WHAT IS NEEDED:
Print, unchanged, the line containing "843x557 pixels. Task: Select" along with all lines that follow it to the end of the listing.

☆ ☆ ☆ ☆ ☆ ☆ ☆

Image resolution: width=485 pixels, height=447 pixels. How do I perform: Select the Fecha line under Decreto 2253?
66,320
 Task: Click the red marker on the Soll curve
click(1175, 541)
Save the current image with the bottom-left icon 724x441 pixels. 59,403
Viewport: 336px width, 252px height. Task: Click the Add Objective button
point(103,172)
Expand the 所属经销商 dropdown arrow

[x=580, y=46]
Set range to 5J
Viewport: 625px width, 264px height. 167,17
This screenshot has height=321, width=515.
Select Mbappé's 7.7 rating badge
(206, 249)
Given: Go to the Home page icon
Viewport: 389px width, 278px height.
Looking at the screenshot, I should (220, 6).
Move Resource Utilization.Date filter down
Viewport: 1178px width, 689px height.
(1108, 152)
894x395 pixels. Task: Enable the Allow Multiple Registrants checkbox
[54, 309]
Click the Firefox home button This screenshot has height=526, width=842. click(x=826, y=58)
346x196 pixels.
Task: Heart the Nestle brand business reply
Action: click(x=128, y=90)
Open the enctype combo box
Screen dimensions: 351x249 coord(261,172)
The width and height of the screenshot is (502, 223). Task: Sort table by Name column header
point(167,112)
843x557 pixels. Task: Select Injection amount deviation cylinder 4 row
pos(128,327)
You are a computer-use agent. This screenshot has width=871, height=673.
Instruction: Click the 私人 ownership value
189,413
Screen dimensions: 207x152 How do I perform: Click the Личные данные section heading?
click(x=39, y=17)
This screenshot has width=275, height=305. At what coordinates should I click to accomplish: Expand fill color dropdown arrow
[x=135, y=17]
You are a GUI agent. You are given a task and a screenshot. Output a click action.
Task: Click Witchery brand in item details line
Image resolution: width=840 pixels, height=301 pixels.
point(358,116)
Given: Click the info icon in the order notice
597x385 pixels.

☆ ☆ ☆ ☆ ☆ ☆ ☆

RESPONSE BELOW:
843x557 pixels. Task: Select Injection amount deviation cylinder 4 row
pos(128,327)
You are a computer-use agent. This screenshot has width=871, height=673.
Instruction: Click the 私人 ownership value
189,413
Screen dimensions: 207x152 How do I perform: Click the Личные данные section heading?
click(x=39, y=17)
This screenshot has width=275, height=305. At what coordinates should I click to accomplish: Expand fill color dropdown arrow
[x=135, y=17]
You are a GUI agent. You are given a task and a screenshot. Output a click action.
Task: Click Witchery brand in item details line
Image resolution: width=840 pixels, height=301 pixels.
point(358,116)
Given: Click the info icon in the order notice
597x385 pixels.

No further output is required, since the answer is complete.